If you are like the average person, you’ve waited seven years before getting hearing aids. Seven years!
When years pass by without hearing some sounds (such as high-pitch sounds), the brain changes.
Here is what we think happens: if you have a high-pitch hearing loss, you won’t be able to hear soft high-pitch sounds. The area of the brain that processes soft, high-pitch sounds is not being used. So, the brain assigns this area a new task—such as processing the middle pitches. An analogy is: if you keep breaking your drinking glasses in the dishwasher, and they don’t get replaced, the empty space in your cupboard will soon become filled with other items—because there is room for them.
So, when you get hearing aids, the high pitches once again become audible. But, in essence, this signal has nowhere to go. (We need to make room in the cupboard!) The brain has to re-organize again, and “make some space” for the new high-pitch sounds that are coming in.

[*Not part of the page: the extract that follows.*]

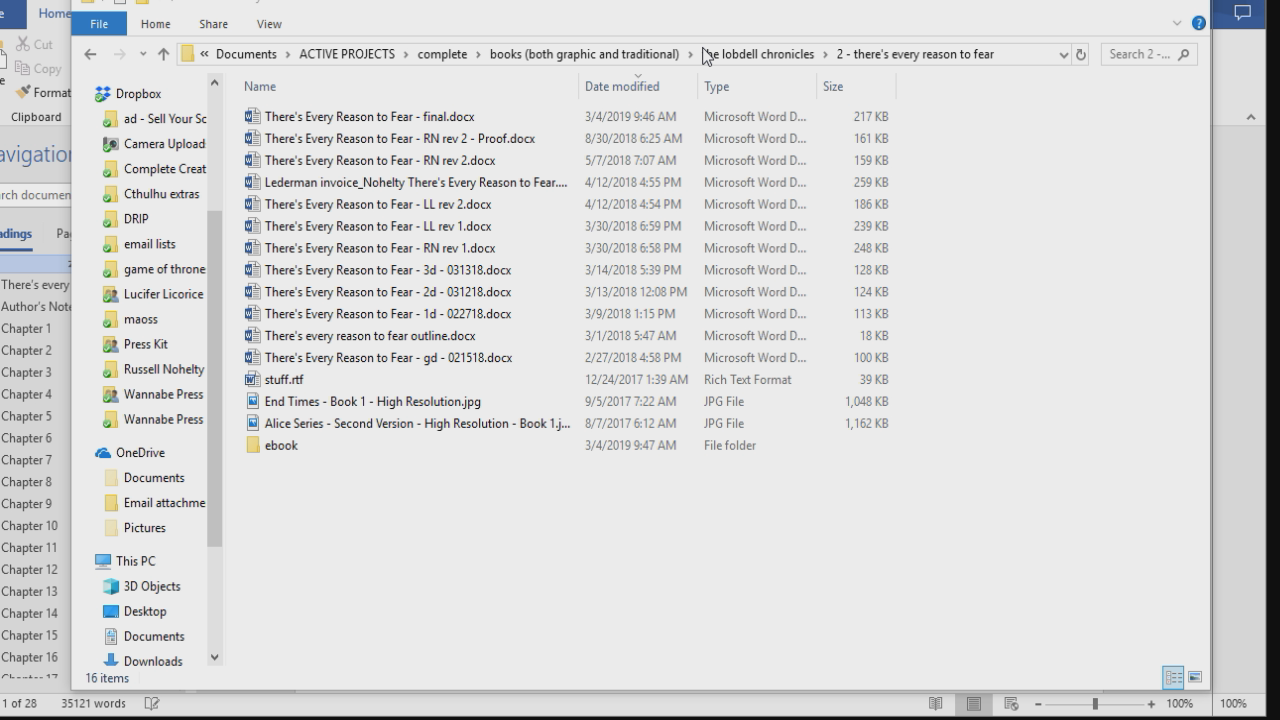Viewport: 1280px width, 720px height.
Task: Click Word's Web Layout view icon
Action: (1011, 704)
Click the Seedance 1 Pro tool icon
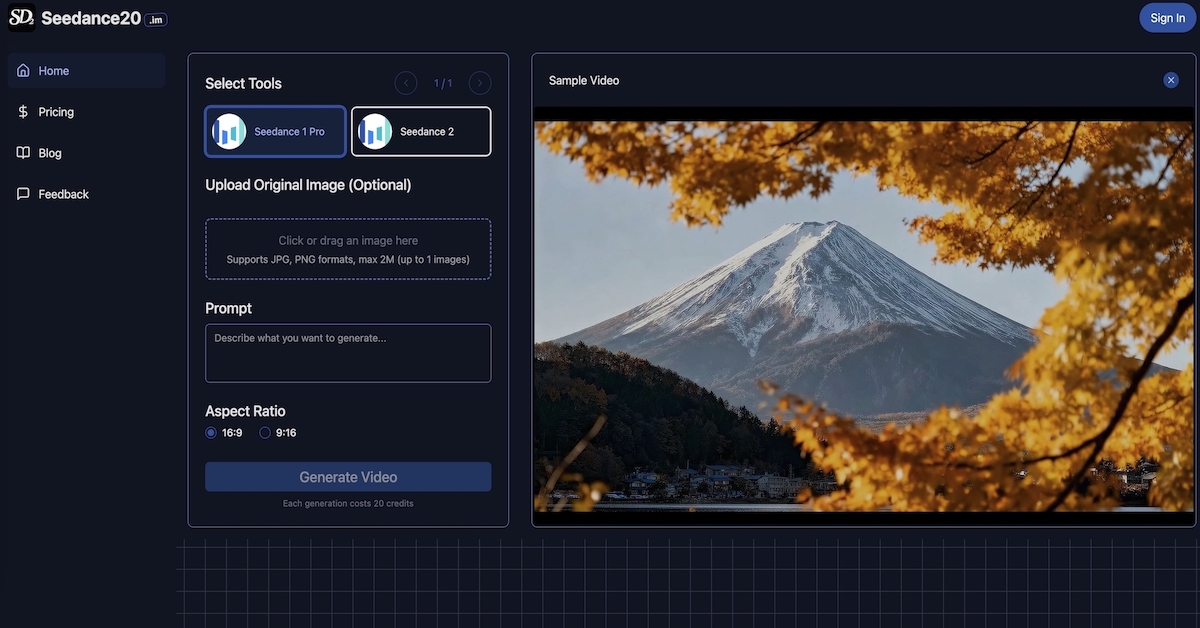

The brain needs consistent input to make these changes. If people don’t wear their new hearing aids all the time, brain reorganization won’t take place. And until these brain changes do take place, you really can’t know how well your hearing aids work for you.
Hearing aids will sound unnatural, tinny, and/or echoey until you “get used to them.” Now we know that “getting used to them” is mostly about brain re-organization. And this does happen!
As an audiologist, I learned to say: Let’s just hold off before adjusting for the tininess and unnaturalness. It might just disappear. At first, this took courage for me to say. It was important because if I adjusted the hearing aids to respond to complaints about unnatural sounding, tinny hearing aids, the result was less high-pitch amplification. The more adjustments I made, the further I was getting away from the algorithms and prescriptive fittings that are based on the person’s hearing loss. You hear better if you are receiving all the high-pitch amplification that your hearing loss requires.